• 文書の抜粋:
────────

義清は京で暮すと、武芸や蹴鞠が名人として認められ、また戯れに詠んだ詩歌も宮廷内で評判になる。その噂を聞いた鳥羽院は、公家にはない雰囲気を持つ義清を気に入り、中宮璋子の従者に命じる。璋子は鳥羽院が愛する妻だが、祖父白河院の愛人という関係もあり、心を閉ざしている.
璋子36歳。祖父白河院と孫の鳥羽院に愛された美貌は健在で、義清もその容貌に心を奪われる。対して璋子も、鍛え抜かれた身体を持つ義清に心を惹かれた。義清20歳。璋子は熊野詣に義清を連れて行く。険しい山道を義清が璋子に手を差し伸べ、腰を支えて、そして抱きしめて抱えていく。
接することで、まるで手の届かない月に恋するような想いを抑えきれなくなり、悩んだ挙げ句に出家を決意する。しかし僧侶から、出家は現世からの逃げ道ではなく現世と向かい合い、そして操ることと諭されて、璋子に直接会い、出家して西行と名乗ることを報告する。
璋子は、本当は愛する子の崇徳院と四の宮にも心を閉ざしていた。崇徳院は白河院の落胤と言われ、父鳥羽院は我が子を「叔父子」と呼んで憎み、自分を愛する得子から生まれた近衛帝を即位させるため、崇徳帝を騙す形で譲位させた。鳥羽院の寵愛を失った璋子は、今更ながら我が子崇徳院と四の宮が諍いになることを心配し、後を義清に託して亡くなる。
西行は亡き璋子のために一品経勧進を作ろうと思い立つ。これは璋子と縁の深い友人も憎むべき人物も合わせて経を紡ぎ、仏の力で結び付ける勧進。そして今様と酒に溺れる四の宮には、死の床でも四の宮を心配した母璋子の想いを伝え、改心して今様と酒を断たせた。
近衛帝が早世し、璋子の子四の宮と、璋子の孫で崇徳院の子が残された。本来は嫡流にあたる崇徳院の子を即位させるべきだが、鳥羽院は崇徳院の血統が皇位を継承することを断じて許さず、近衛帝の兄にあたる四の宮を、異例の形で後白河帝として即位させる。鳥羽院のやり口に不満が溜まる崇徳院の周囲を、摂関家の藤原頼通や源平の武士たちが集う。対して後白河帝にも平清盛、源義家ら源平の頭領が集まる。

────────

• 一覧の各行:
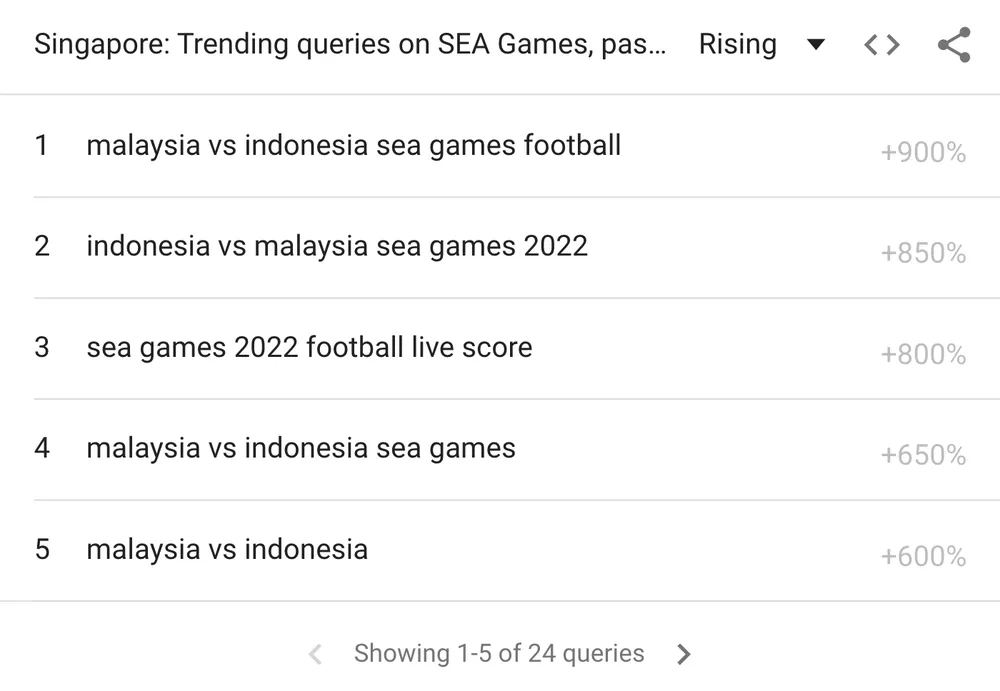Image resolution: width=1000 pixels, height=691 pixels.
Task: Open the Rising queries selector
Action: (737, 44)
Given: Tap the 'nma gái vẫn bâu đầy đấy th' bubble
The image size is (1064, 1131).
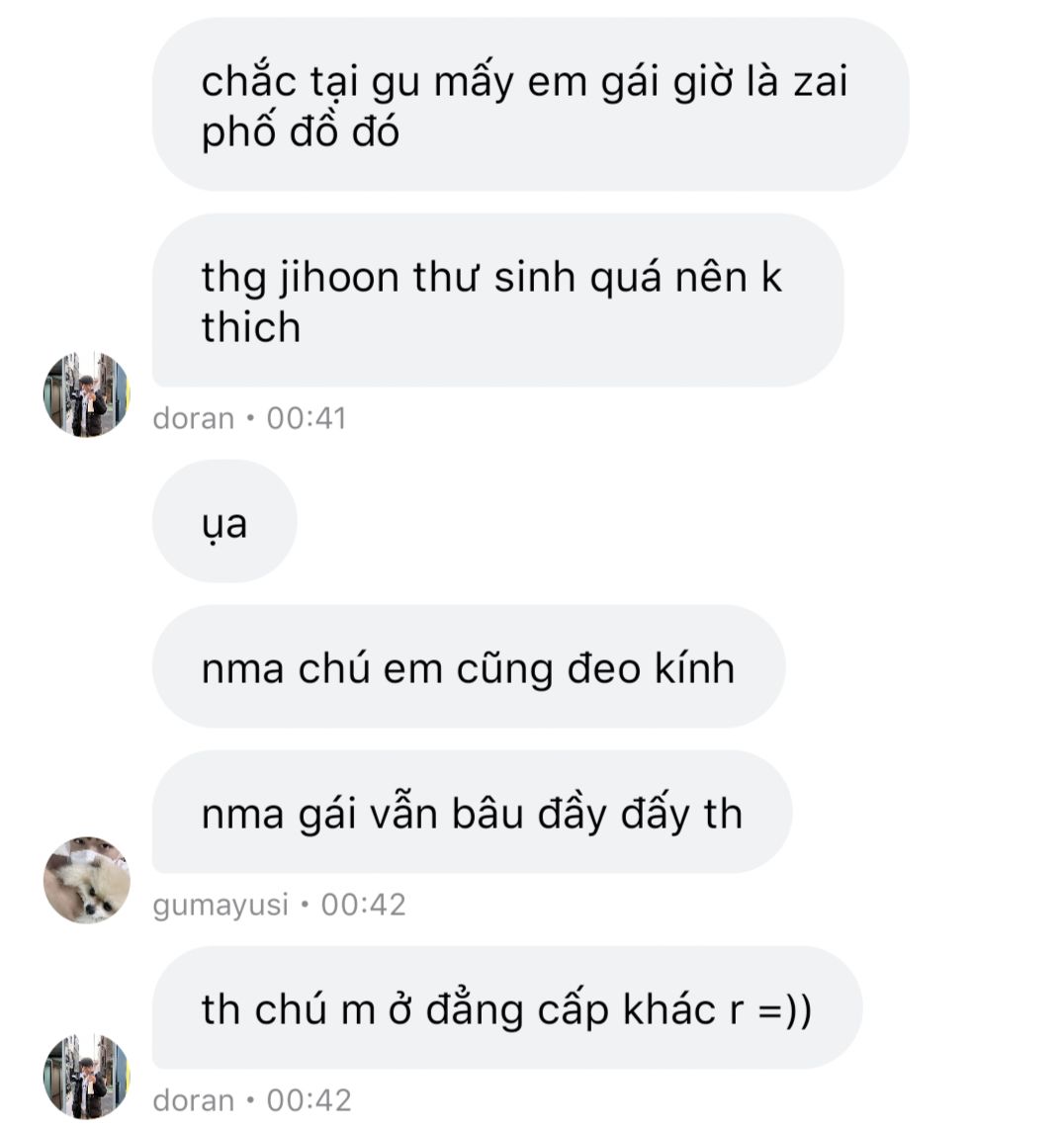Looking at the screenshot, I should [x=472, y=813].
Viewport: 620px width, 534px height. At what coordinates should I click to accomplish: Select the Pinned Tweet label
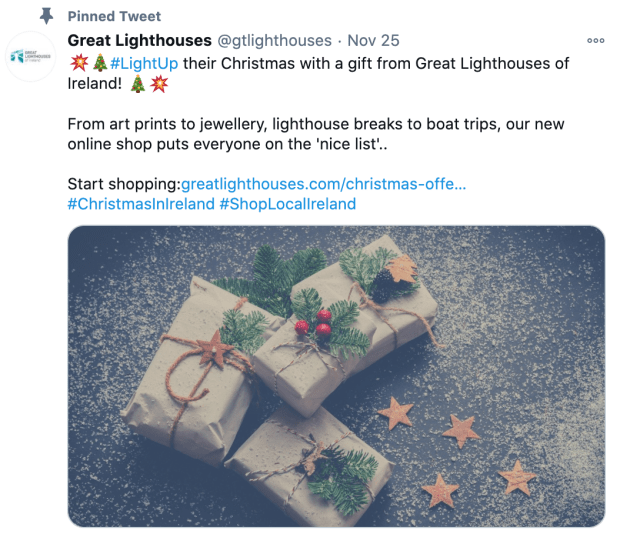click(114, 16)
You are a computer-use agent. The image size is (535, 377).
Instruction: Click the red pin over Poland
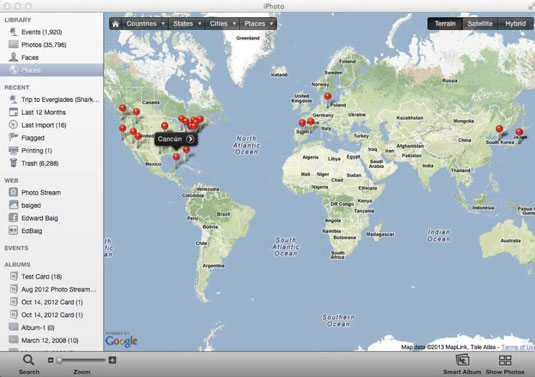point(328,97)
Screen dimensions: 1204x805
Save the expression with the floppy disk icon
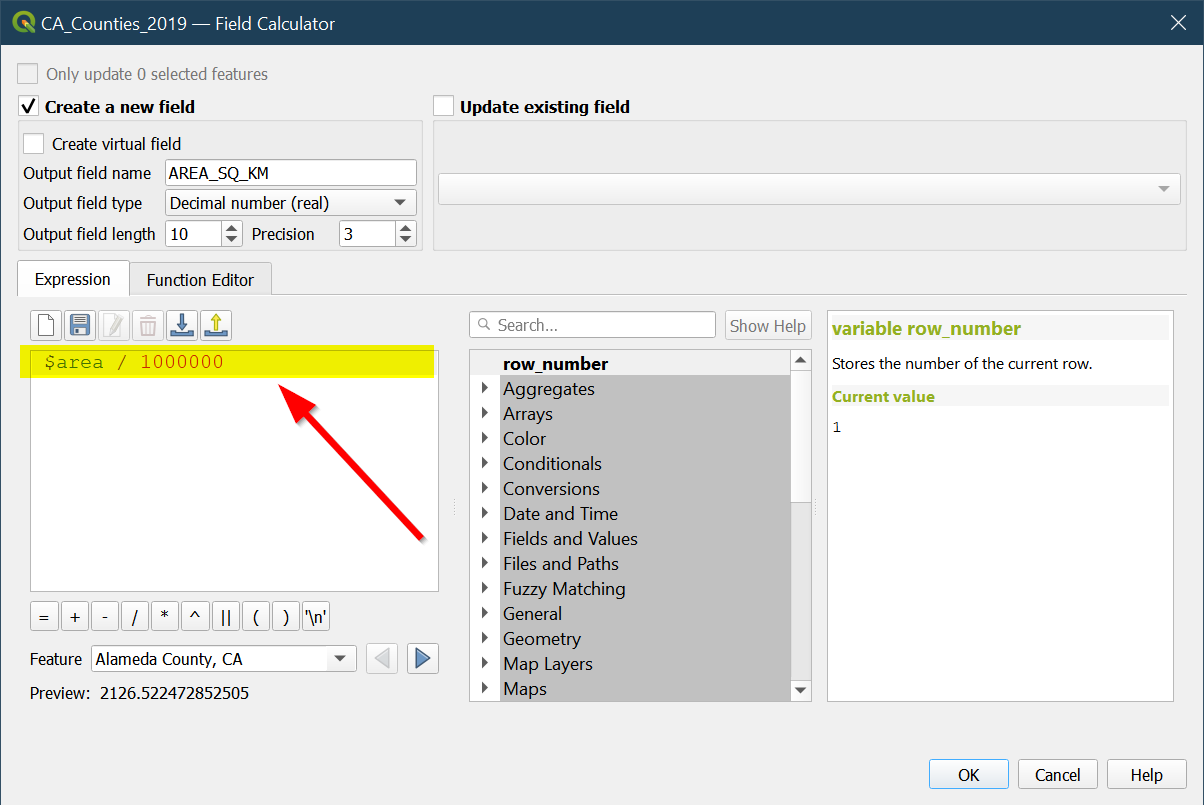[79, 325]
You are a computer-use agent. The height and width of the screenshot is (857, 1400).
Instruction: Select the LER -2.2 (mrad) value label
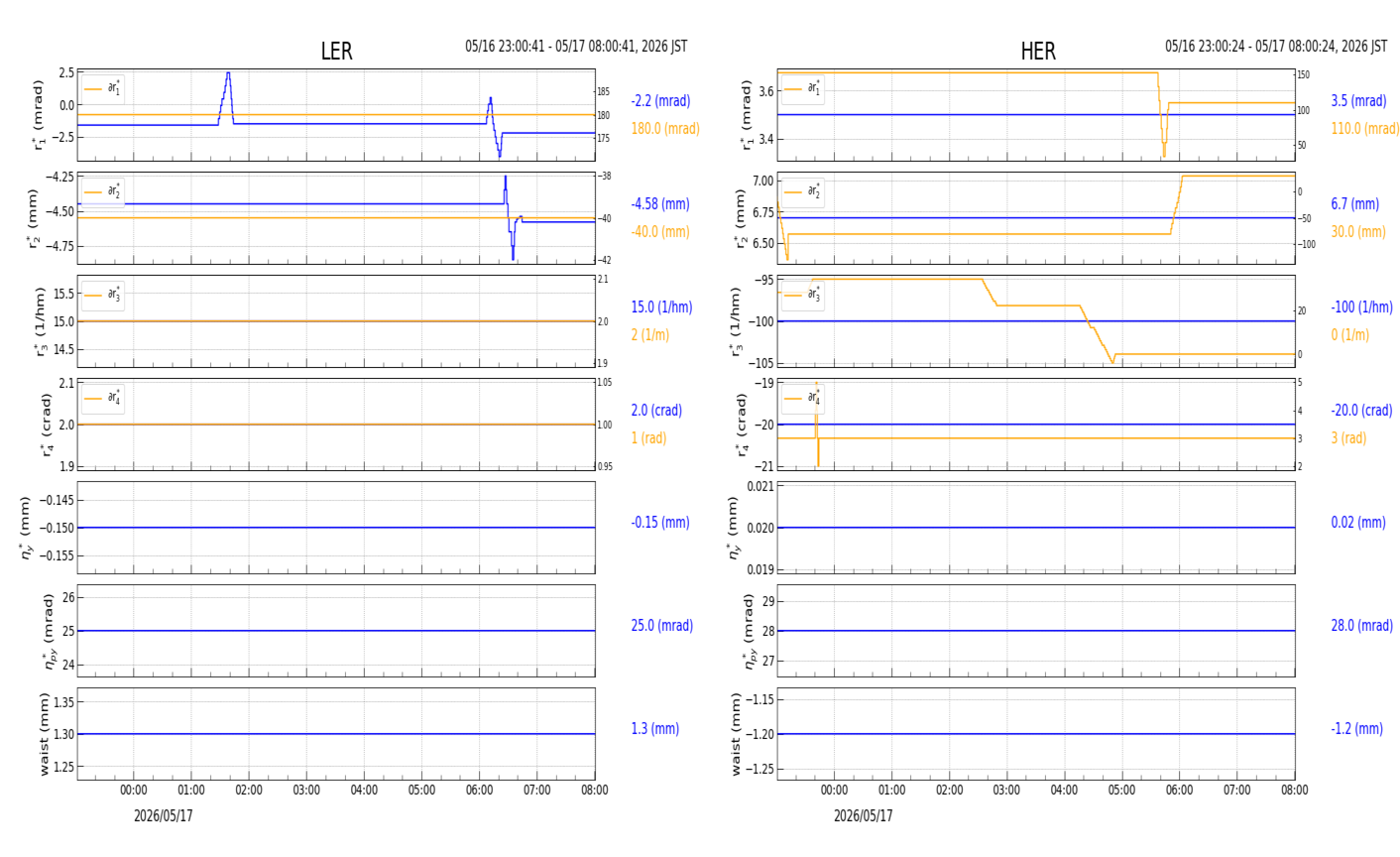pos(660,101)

────────

• 課題の要件:
A. 義清と璋子をめぐる文章について、次の問いに一行ずつ答えなさい。
(i) 鳥羽院は義清を誰の従者に命じたか。
(ii) 璋子が熊野詣に義清を連れて行った当時、義清は何歳であったか。
(iii) 父鳥羽院は崇徳院を何と呼んで憎んだか。
B. 義清と璋子をめぐる文章を、最後の文の後から書き継ぎなさい。
一覧はこの作業では用いない。

• 課題別の解答:
A.
(i) 中宮璋子
(ii) 20歳
(iii) 「叔父子」

B.
璋子の想いを知る西行は、お互いの陣営を周旋するも、戦いは避けられない。戦いは西行の予想通り兵士に勝る後白河側が勝利した。西行は平清盛から頂戴した駿馬を使い崇徳院を連れ出す。そこには今生の別れとなる前に一目会いたいと、弟として兄を慕っていた後白河帝が待っていた。
【感想】
文武に秀でて、蹴鞠や流鏑馬も得意だったという西行。本作品で和歌は女官からはやし立てられて戯れに詠んだのが始まりされ、幼い時から和歌を学んだと思っていた私は意外に思った。そこを「今様」で結び付けて、子供の頃から歌に親しんで育った形で補っている。
西行が残した詩歌は、心の内を素直に吐露しつつ、当時の新古今にあたる「幽玄」も携えて、後の松尾芭蕉にまで影響を与えたという。文武両道でもある西行が、古代貴族社会から中世の武家社会の架け橋を跨いで生き、また漂泊の詩人として貴族にはない経験と心から、詩歌に新たな息吹を与えることができたのかもしれない。
*璋子の生涯を描いた作品です。
ところがそんな西行も、その生涯は謎が多い。その最も大きな謎が出家した理由。私は恥ずかしながら平家物語で17歳と若い平敦盛(織田信長が好んだ幸若舞「敦盛」のモデル)相手に一騎打ちの上殺害して出家に至った熊谷直実と「混線」していたが、それを本作品では「天上紅蓮」で描いた時の権力者、白河法皇が老境となって愛した璋子への恋慕を理由の1つとしている。
いくら絶世の美女と言われても、亡くなった白河院や時の権力者で孫の鳥羽院という2人に寵愛された璋子に対して、身分もまだ卑しい20歳の西行が、38歳の璋子への想いを理由とするのは本来不自然。しかし三田誠広はその「難問」を、その筆致と詩歌を結び付けて、えも言われぬ無情な「絵巻」を描き出している。
その「もののあわれ」の物語は、先に取り上げた渡辺淳一著「天上紅蓮」の後日談であり、璋子が愛した2人の子、崇徳院と後白河帝が対立して保元の乱が勃発し、最後に西行を介して結び付けるところで終らせている。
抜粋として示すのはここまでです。